In a political dance guided by election-year choreography, Senate Republicans moved Wednesday to call a vote on President Obama's plan to raise taxes on top earners while preserving tax cuts for the middle class -- only to be rebuffed by Obama's top Senate ally, Harry Reid.
Reid, though, was similarly thwarted by Republicans when he offered an alternative plan pledging such a vote in the future.
The head-spinning developments, which by the end of the day took on an only-in-Washington feel, allowed each side to accuse the other of blocking a plan to extend the Bush-era tax rates for the middle class.
Practically speaking, though, Congress was no closer to extending those rates for anybody, or setting a timetable for doing so.
Republicans attempted to get Democrats on the record for the president’s proposal by proposing two amendments to a bill being debated to cut taxes for small businesses.
One was on Obama's plan and the other on a Republican alternative that would include top-earners in the extended tax reductions.
The move came just two days after Obama urged Congress to vote on his proposal. Democrats plan to take up the president's proposal before Congress' August recess.
Without action by lawmakers, wide-ranging tax cuts enacted a decade ago under President George W. Bush will expire on New Year's Day. That's an outcome that economists say would be a blow to the already weak economy.
“What the American people need right now isn't a lecture on fairness but some certainty. And that's why today I'm going to call on the Senate to provide just that,” Senate Minority Leader Mitch McConnell, R-Ky., said. "The Senate should make itself clear which policy it supports. This is our chance to do it.
Reid, the Senate Majority leader from Nevada., blocked both votes, saying the Senate would return to them after it finishes the small business tax measure.
“We'll have votes on tax cuts this work period but first Republicans should stop filibustering a tax cut for small businesses,” Reid said on his Twitter account.
Aides said Democrats want to focus now on the small business measure, which they view as a winning issue for them, then turn to Obama's plan to extend the broader tax cuts, which they see as a draw for voters.
But sources told Fox News that Reid wanted to keep at least four vulnerable Democrats seeking re-election this fall from having to vote on the president's plan.
Other Democrats didn’t want to be forced to vote or "walk the plank" with so many of them having a different position on the income cutoff, the source also said.
"Apparently leaders in the president's own party understand that his plan to raise taxes for nearly one million job creators and small business owners is deeply flawed,” said Missouri GOP Sen. Roy Blunt.
Obama says families earning over $250,000 a year should be excluded from the renewed tax cuts because they should contribute more to reducing the federal deficit.

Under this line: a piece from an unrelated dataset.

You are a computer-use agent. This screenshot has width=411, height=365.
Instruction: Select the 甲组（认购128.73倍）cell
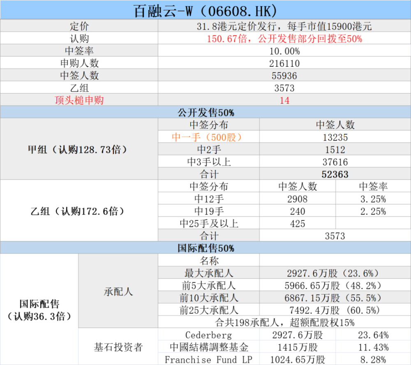tap(79, 150)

Republicans say by excluding those people, the plan would in effect raise taxes on many business people and stifle job creation.
The White House voiced support for Reid's blocking action. Presidential spokesman Jay Carney called the GOP move "a gimmick."
The proposal floated by Republicans "was not the president's proposal, did not include the other middle-class tax cuts that were part of the president's proposal," Carney said.
He also said Reid promised the Senate would have a chance to vote on Obama's most recent proposal, and he would take him at his word.
The wrangling came one day after Treasury Secretary Tim Geithner and Obama campaign strategist David Axelrod went to Capitol Hill to attempt to reassure and unite Democrats.
Senate Majority Whip Dick Durbin, D-Ill., said the meeting lasted "close to an hour" and that he doesn’t “believe that there will be many if any Democratic senators voting to extend the Bush tax cuts" in full.
Out of 119 million U.S. households, just 2.5 million -- or 2 percent -- reported making at least $250,000 in 2010, according to Census Bureau figures.
An estimated 940,000 taxpayers reporting business earnings will earn enough money to see their tax rates rise in 2013 unless lawmakers act, according to Congress' nonpartisan Joint Committee on Taxation.
That is just 3.5 percent of taxpayers reporting business earnings -- a figure Democrats use to show how few businesses would pay higher tax rates under Obama's plan.
The committee also estimated that those 940,000 taxpayers will account for 53 percent of the $1.3 trillion in business earnings reported in 2013 -- a number Republicans cite to argue that the higher rates will hurt the economy and job creation.
The Associated Press contributed to this report.